When Detroit Lions receiver Chuck Hughes lay dying on the football field at Tiger Stadium in October, 1971, felled by a massive heart attack, a strange thing occurred. Chicago Bears linebacker Dick Butkus frantically waved for medical help for the fallen Hughes. Yet Butkus, an enemy in Detroit as well as in every other NFL city, was at first deemed to somehow be responsible for Hughes's plight. All the fans saw was a prone Hughes, and the ferocious Butkus looming over him. They put 2 and 2 together, but in that instance, they didn't come up with 4.

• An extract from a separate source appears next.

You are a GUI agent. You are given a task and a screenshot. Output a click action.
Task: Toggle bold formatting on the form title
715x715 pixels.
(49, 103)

Obviously, Butkus had nothing to do with Hughes's death. So there was nothing to reconcile.
I thought about Hughes and Butkus in reading about the death of former Patriots receiver Darryl Stingley, 55, the other day. Stingley was paralyzed from the neck down after a brutal, yet legal hit delivered by the Raiders' Jack Tatum in an exhibition game in 1978. Tatum, like Butkus, reveled in his reputation as a fear-invoking, nasty hitter. His nickname was The Assassin.
So when Tatum laid out Stingley, there was no question who was responsible for the receiver's injuries, legal hit or not. Naturally, everyone wondered how Tatum would handle the situation.
Apparently in Stingley's eyes, Tatum didn't handle it well enough. The two players never reconciled.
Stingley was to appear with Tatum in the late-1990s on the field, but he pulled out after learning the meeting was to partly promote Tatum's new book. Stingley sharply criticized Tatum for his seeming lack of compassion in the days immediately following the hit. That, combined with Tatum's reluctance to publicly express genuine concern or formulate an apology, put the Assassin on Stingley's bad side forever.
Even now, I haven't heard a peep from Tatum regarding Stingley's death. Maybe it's out there and I just haven't read it. Maybe not.
How Stingley died is still, at this point, unknown. He was found unresponsive and pronounced dead on arrival. But there's little doubt that his death at the relatively young age of 55 has something to do with his horrific injury.
Darryl Stingley, I don't think, ever truly forgave Jack Tatum for the hit that changed his life forever. And Tatum never offered any real apology or remorse, at least not to Stingley's satisfaction.
Another thing is for sure: it's too late now.